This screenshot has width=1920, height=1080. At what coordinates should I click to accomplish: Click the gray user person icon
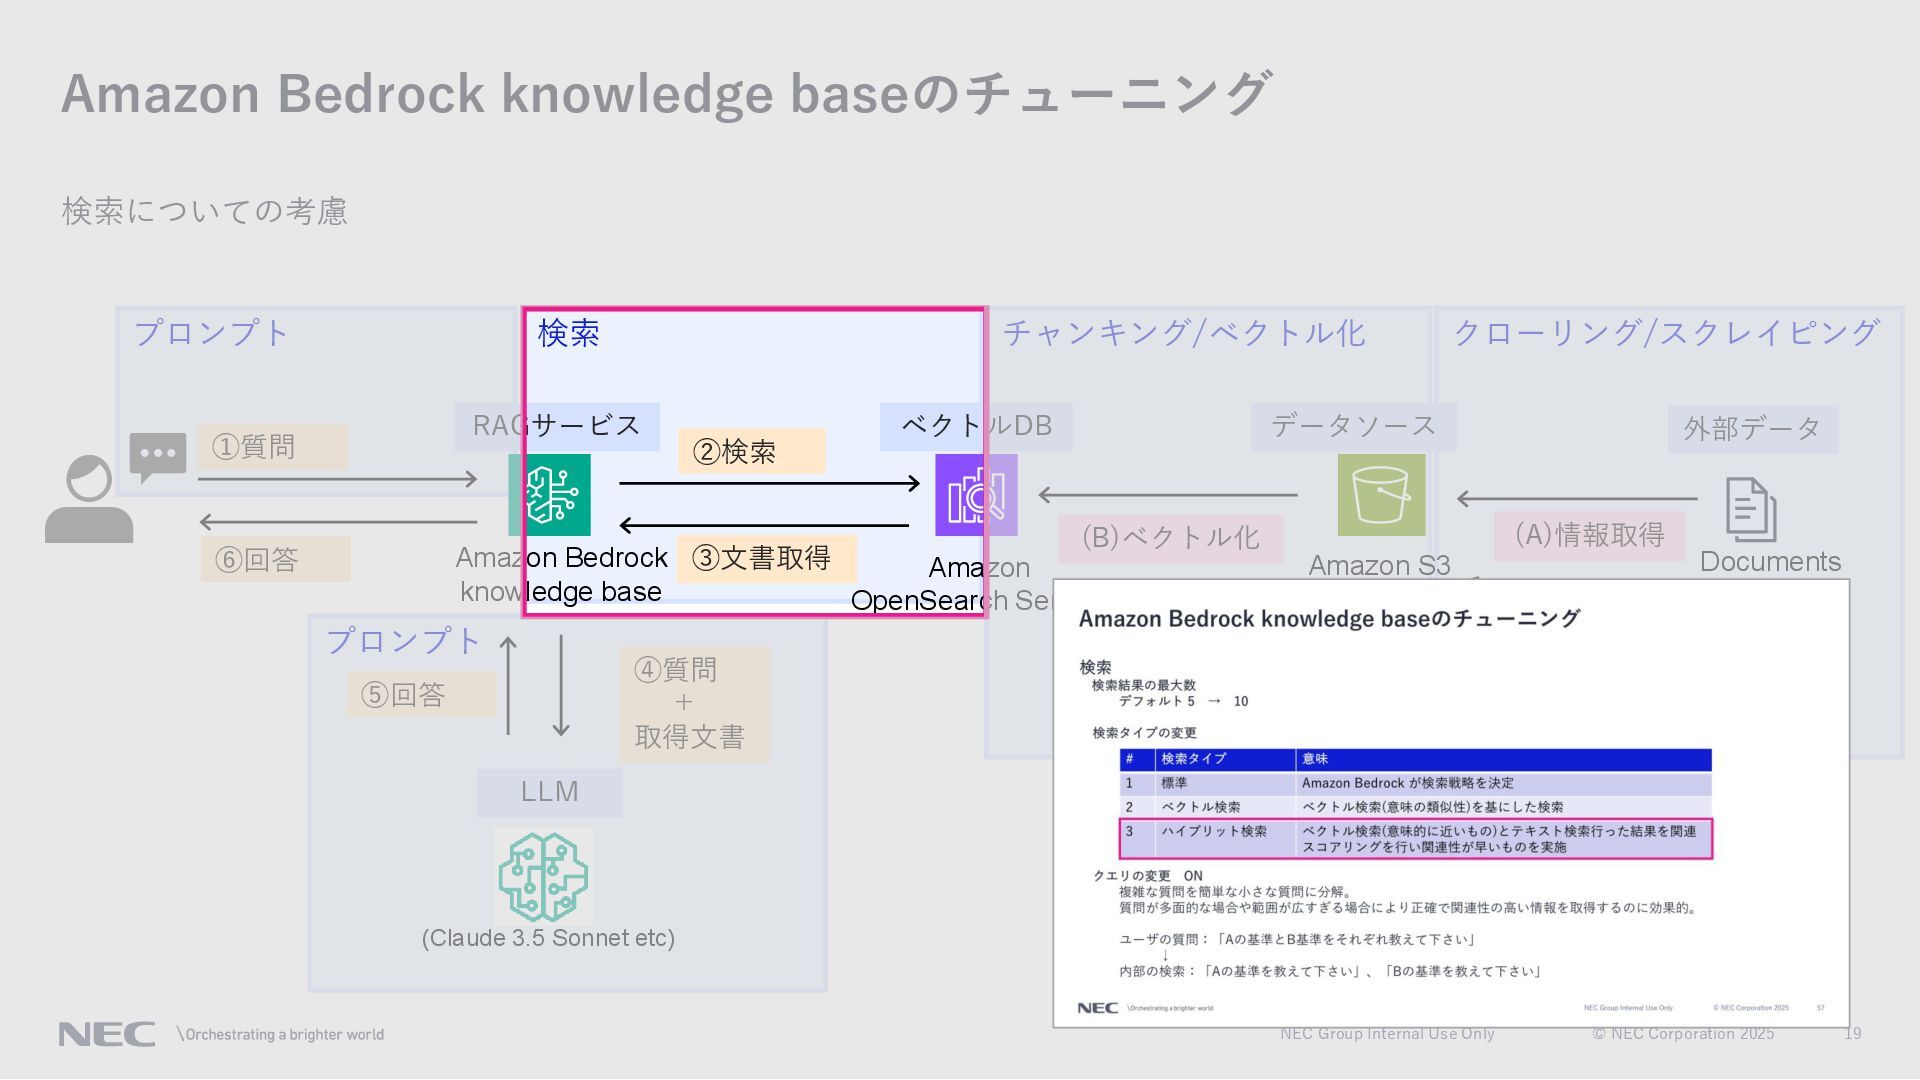tap(88, 500)
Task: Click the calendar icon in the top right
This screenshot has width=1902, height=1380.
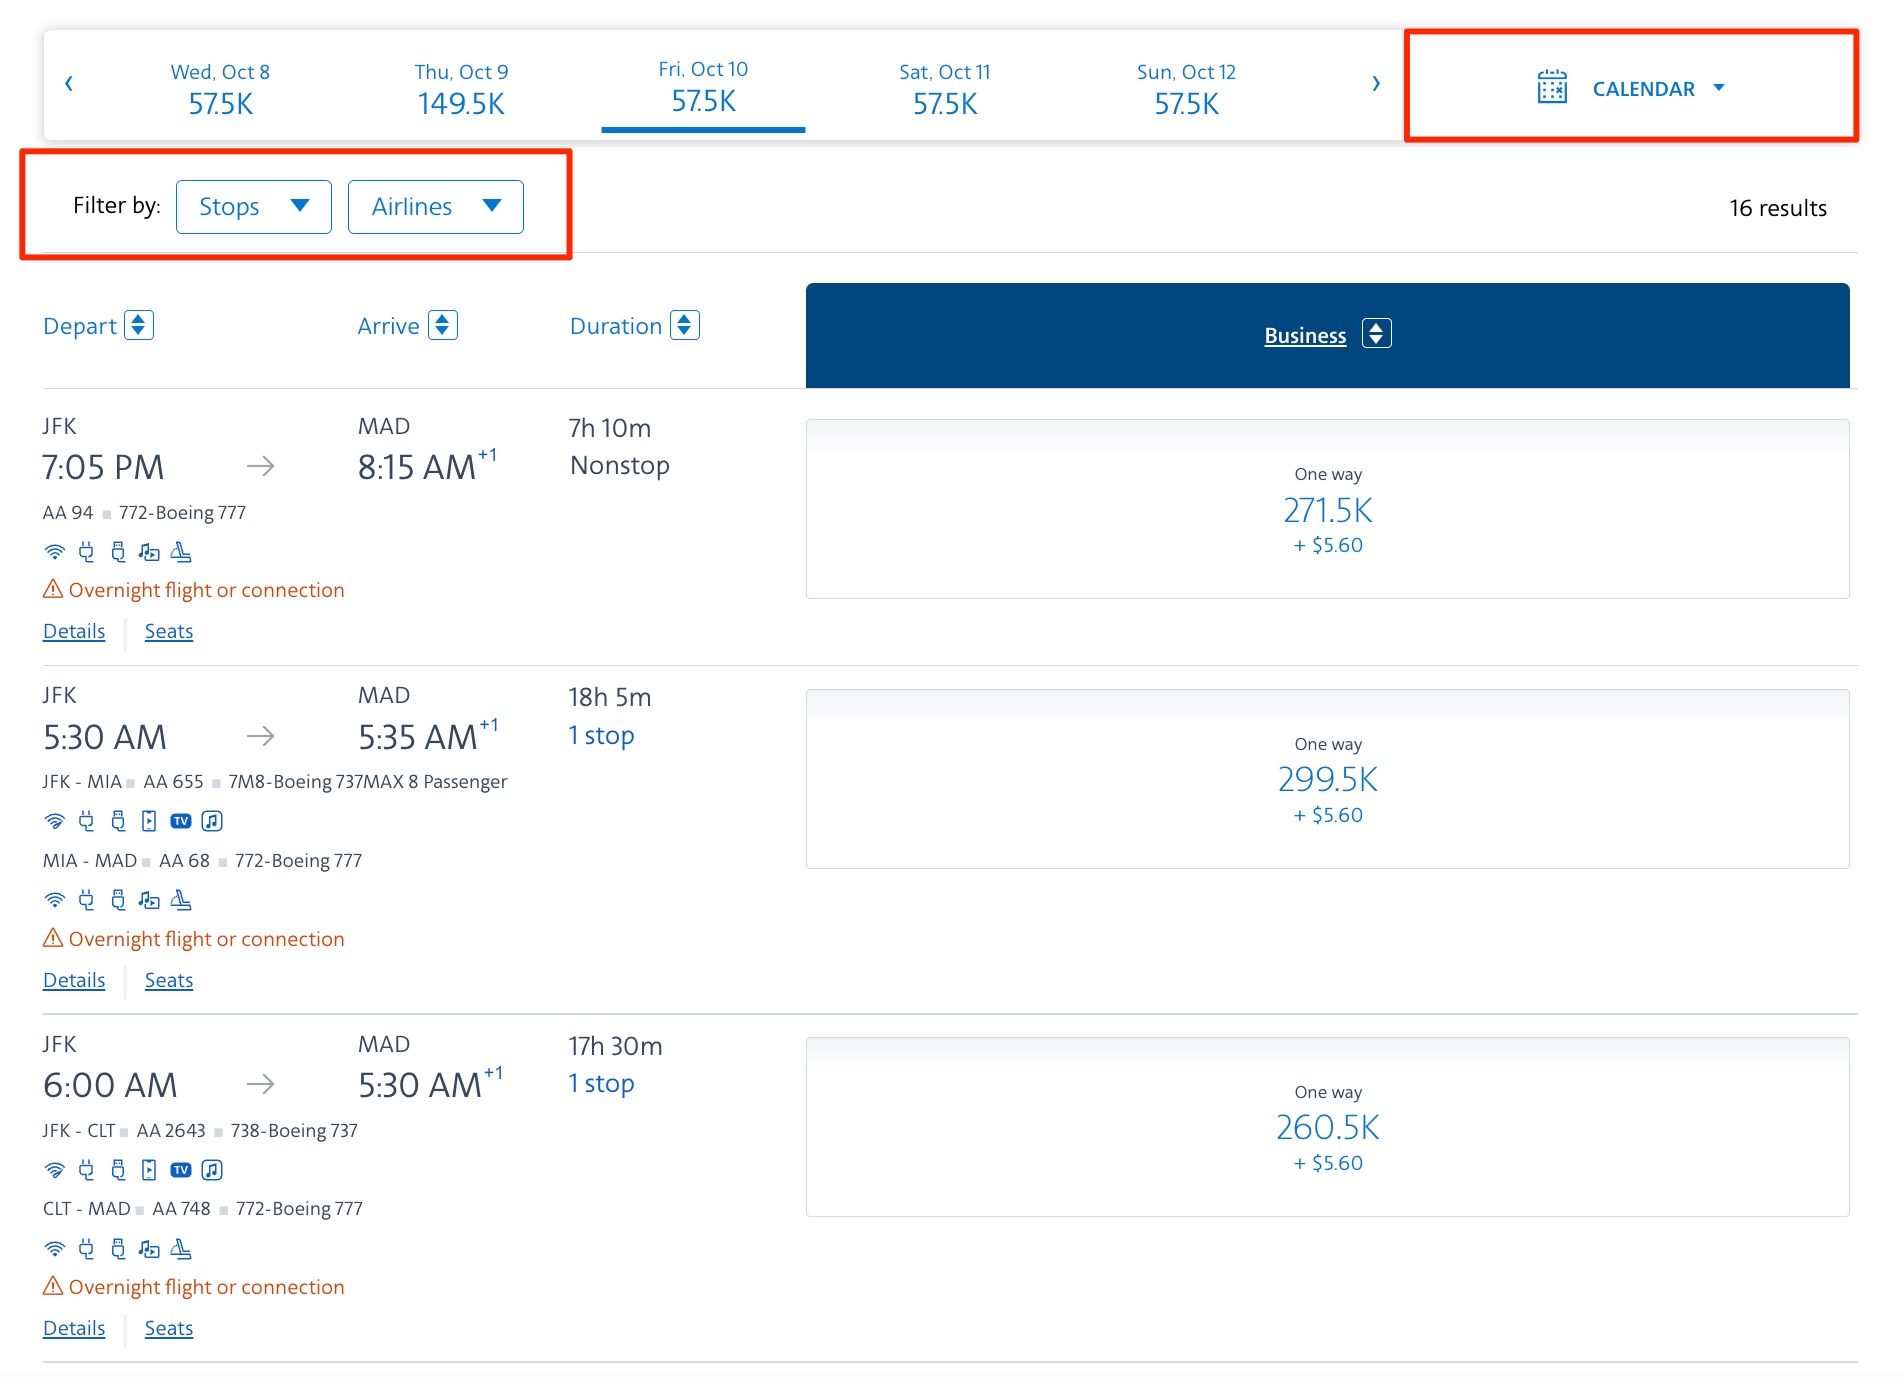Action: (1551, 87)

########################################

Aufgabe:
Stelle die obigen Zeilen als Markdown-Tabelle mit den Spalten „Nr.“ für die fortlaufende Zeilennummer und „Zeile“ für den Text dar, wobei Leerzeilen entfallen. Die Bilder werden in der Antwort weggelassen.

Lösung zur Übung:
| Nr. | Zeile |
|---|---|
| 1 | This screenshot has width=1920, height=1080. At what coordinates should I click to accomplish: Click the gray user person icon |
| 2 | tap(88, 500) |
| 3 | Task: Click the calendar icon in the top right |
| 4 | This screenshot has width=1902, height=1380. |
| 5 | Action: (1551, 87) |